United States presidential election results for Alburtis, Pennsylvania
| Year | Republican |  | Democratic |  | Third party(ies) |  |
| No. | % | No. | % | No. | % |
| 2024 | 737 | 53.17% | 624 | 45.02% | 25 | 1.80% |
| 2020 | 719 | 51.21% | 653 | 46.51% | 32 | 2.28% |
| 2020 | 719 | 51.21% | 653 | 46.51% | 32 | 2.28% |
| 2016 | 600 | 52.17% | 495 | 43.04% | 55 | 4.78% |
| 2012 | 494 | 50.25% | 473 | 48.12% | 16 | 1.63% |
| 2008 | 449 | 42.32% | 591 | 55.70% | 21 | 1.98% |
| 2004 | 446 | 48.64% | 452 | 49.29% | 19 | 2.07% |

==Education==

Alburtis is served by East Penn School District. Emmaus High School in Emmaus serves grades nine through twelve. Eyer Middle School and Lower Macungie Middle School, both in Macungie, serve grades six through eight. One of the district's seven elementary schools, Alburtis Elementary School, is located in Alburtis.

==Recreation==
Lock Ridge Park is the predominant public park in Alburtis. Swabia Creek flows through the park and borough. The borough also includes a community center, pool, and several baseball fields.

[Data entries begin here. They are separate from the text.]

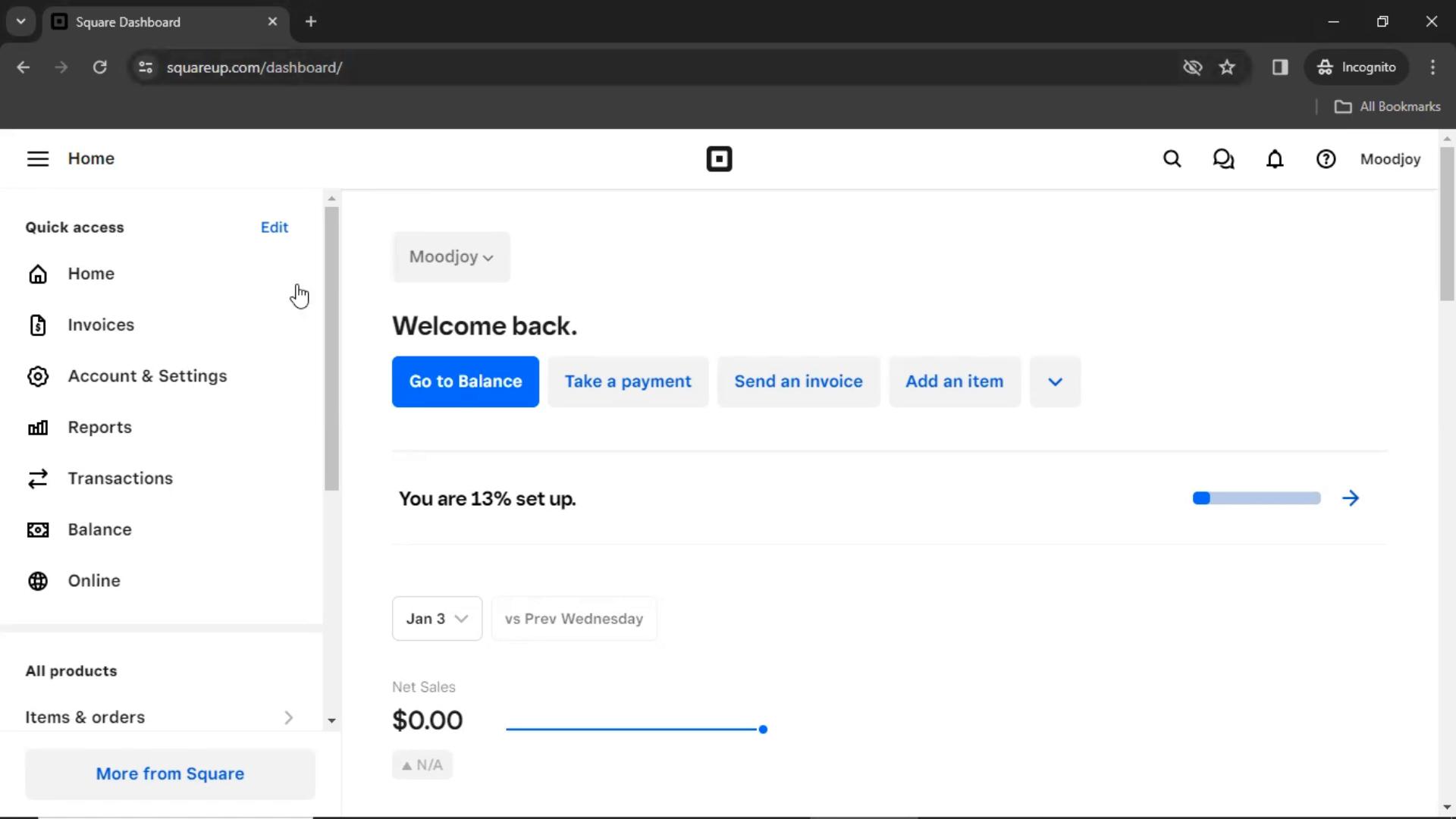The image size is (1456, 819).
Task: Click the setup progress arrow indicator
Action: point(1350,498)
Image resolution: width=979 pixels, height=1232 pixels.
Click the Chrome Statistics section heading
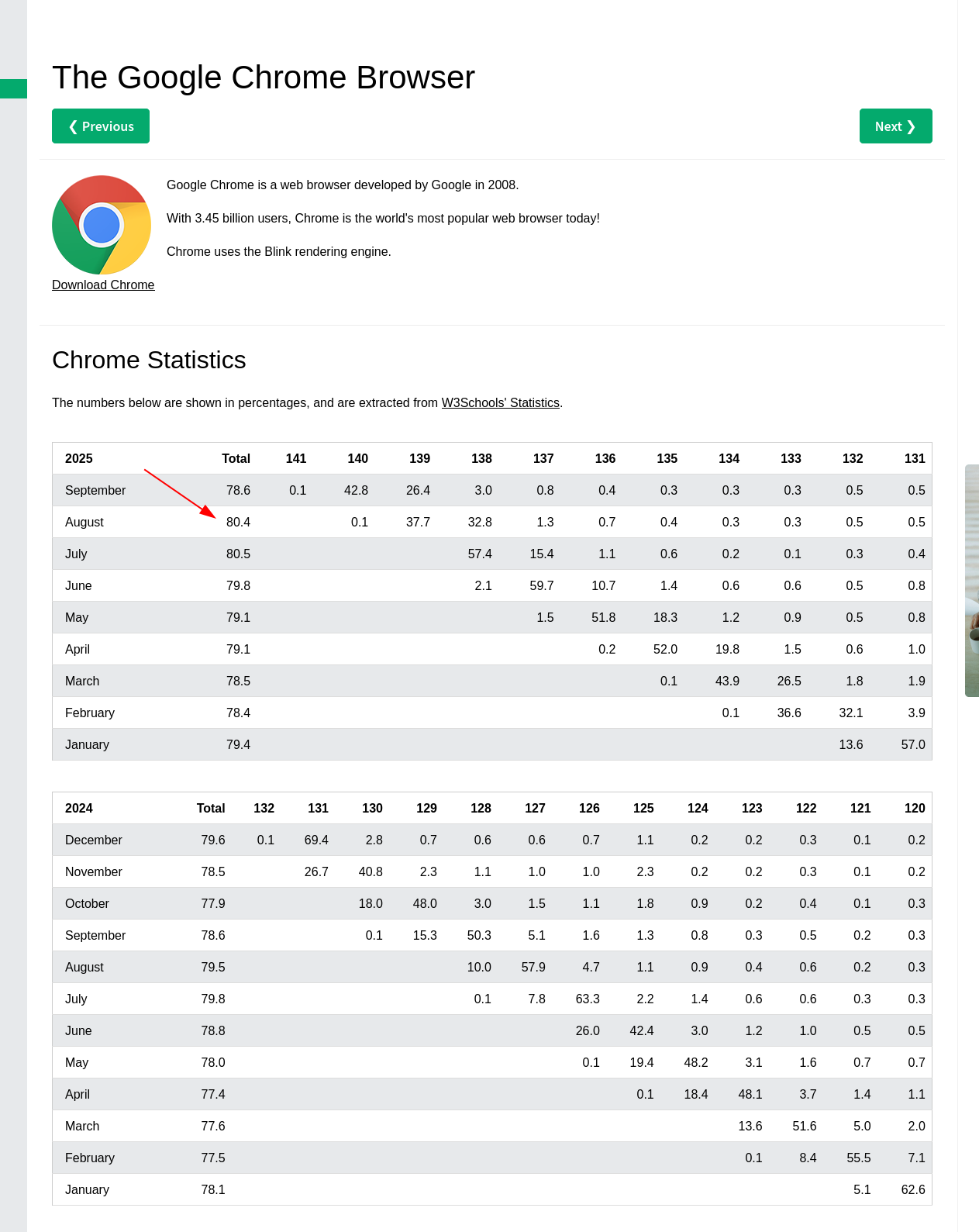point(149,360)
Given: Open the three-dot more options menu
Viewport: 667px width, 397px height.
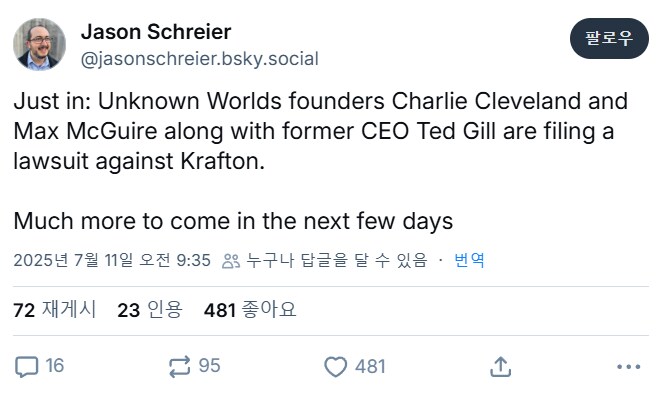Looking at the screenshot, I should point(629,366).
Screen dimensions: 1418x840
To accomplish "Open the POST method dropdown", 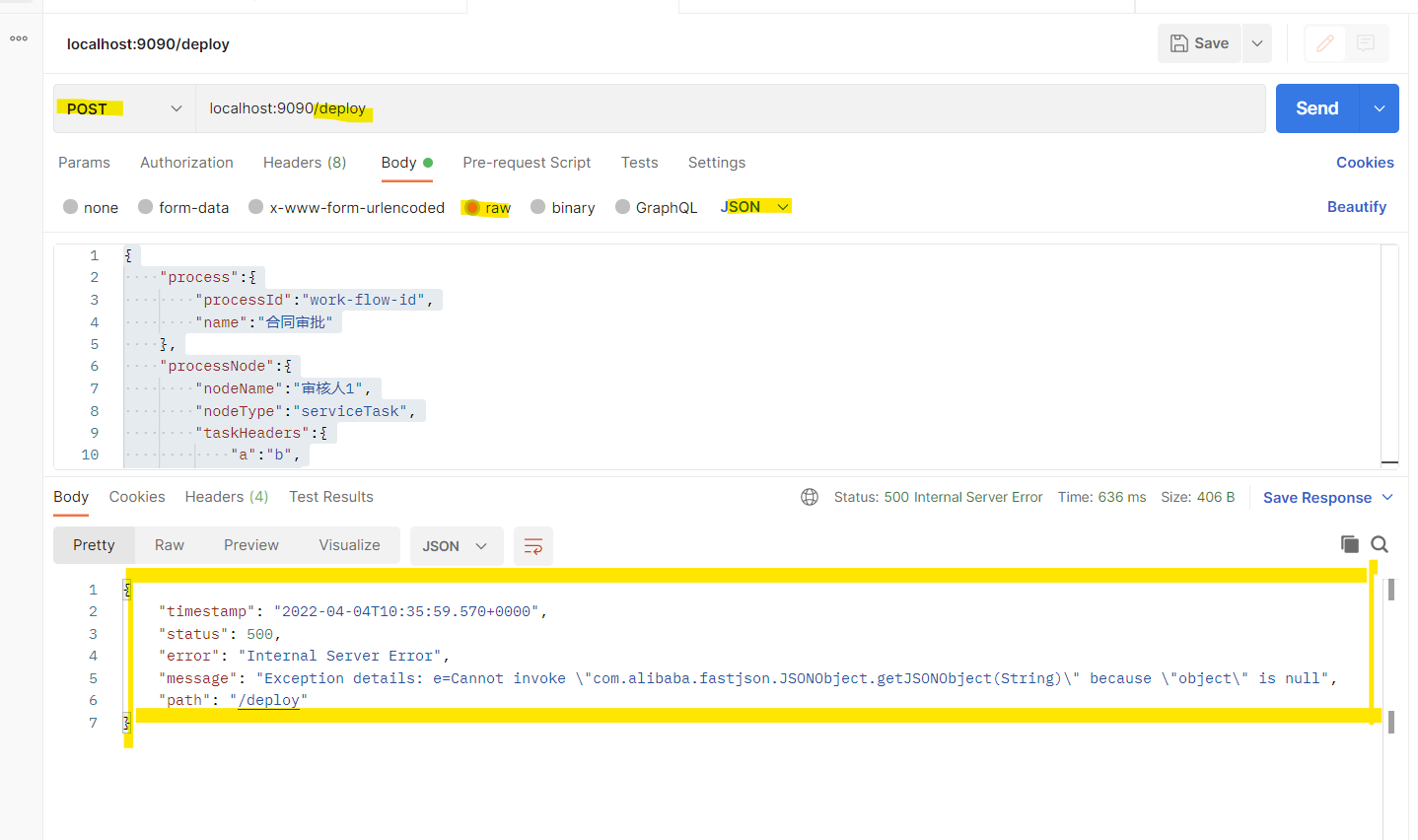I will [x=175, y=108].
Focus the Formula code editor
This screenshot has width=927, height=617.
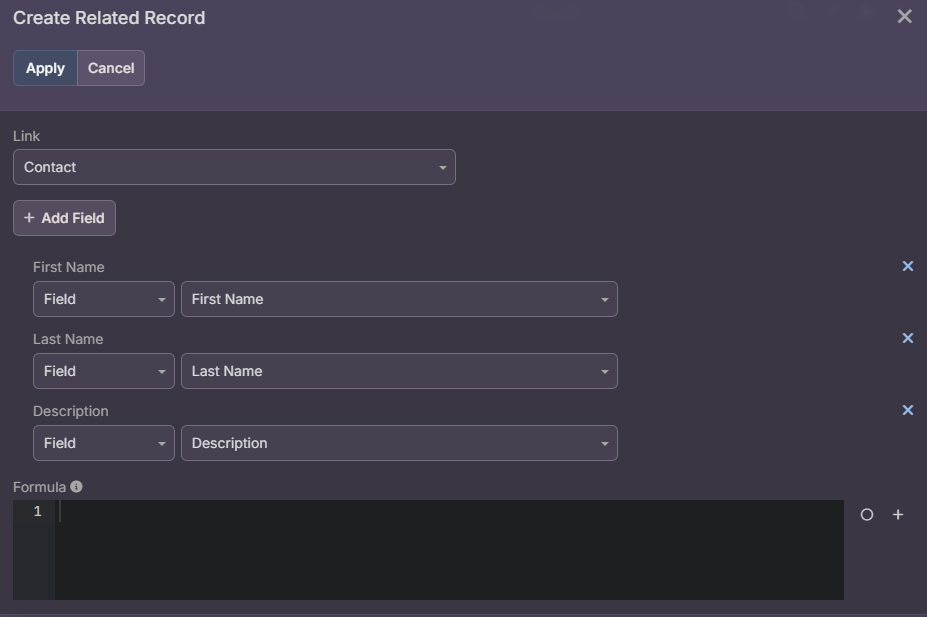(x=450, y=550)
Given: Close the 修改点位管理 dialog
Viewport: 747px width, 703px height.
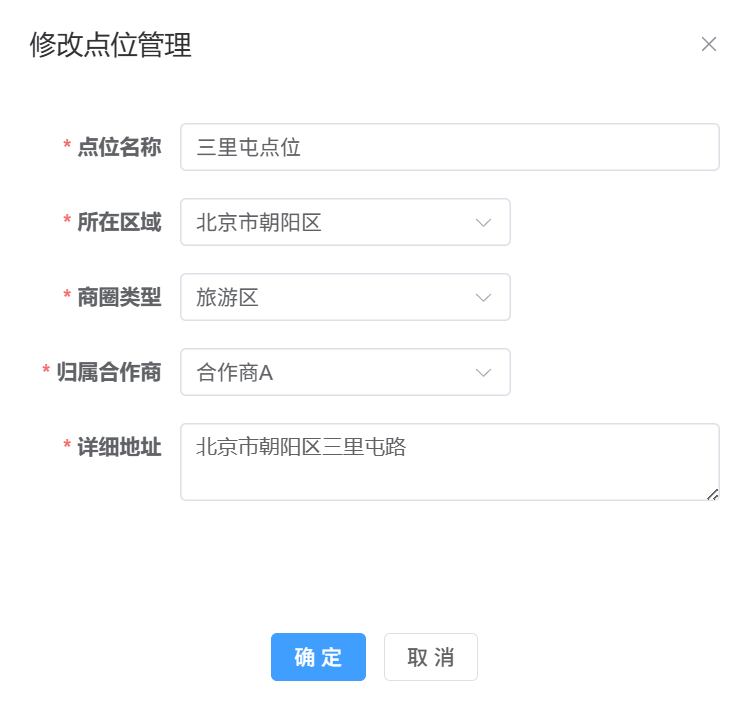Looking at the screenshot, I should [x=709, y=44].
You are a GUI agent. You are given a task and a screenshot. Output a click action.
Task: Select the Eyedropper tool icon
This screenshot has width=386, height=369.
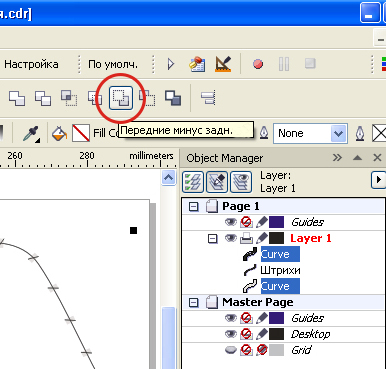point(32,134)
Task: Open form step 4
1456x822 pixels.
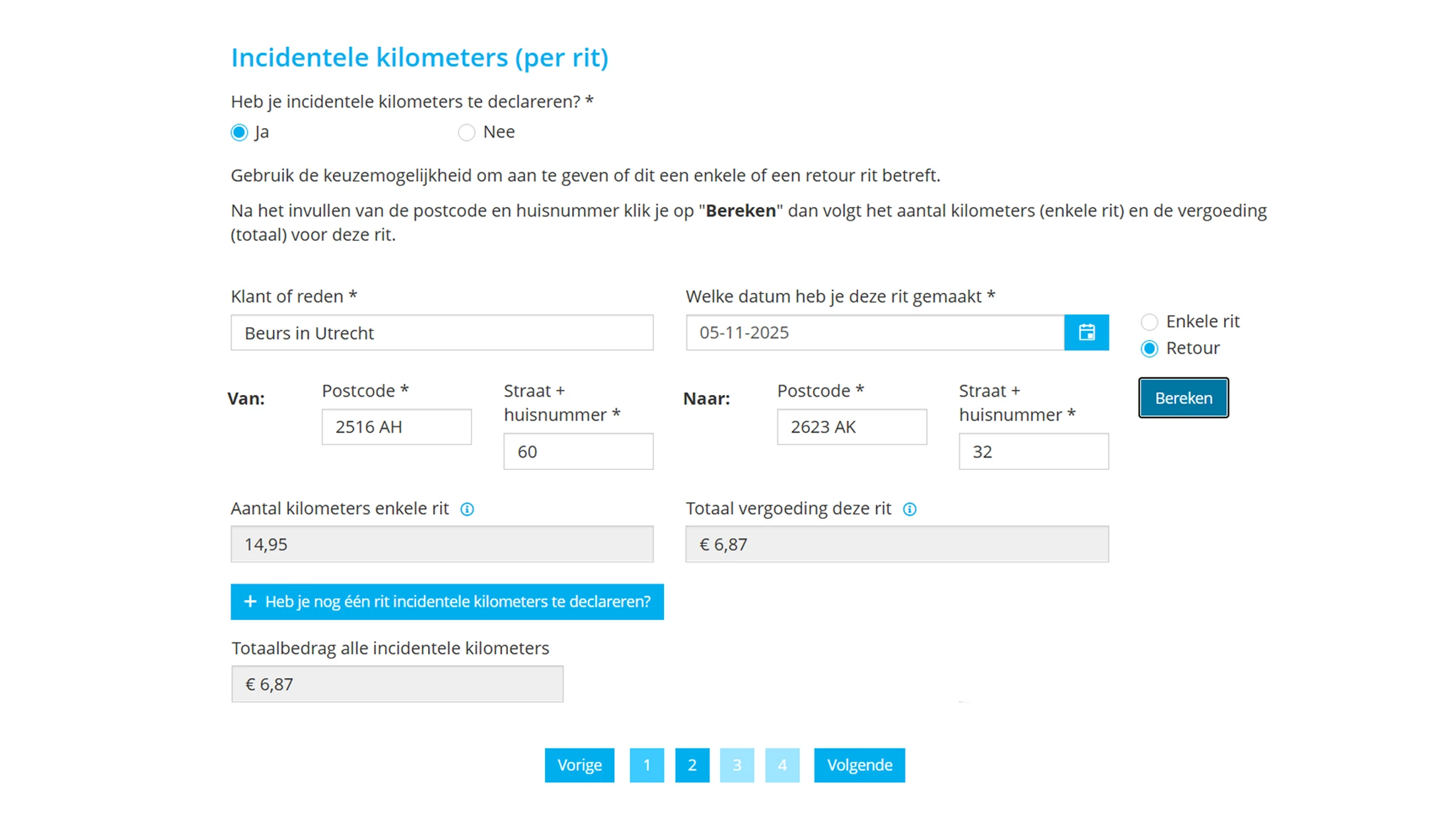Action: [782, 765]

Alburtis is the current home of the Frankford Radio Club, a long-running amateur radio club founded at Frankford High School in Philadelphia around 1927.

==Transportation==

As of 2011, there were 8.49 mi of public roads in Alburtis, of which 2.27 mi were maintained by the Pennsylvania Department of Transportation (PennDOT) and 6.22 mi were maintained by the borough.

No numbered highways served Alburtis directly. Main thoroughfares through the borough include Franklin Street, Main Street, Penn Avenue and Front Street. The nearest numbered highway is Pennsylvania Route 100.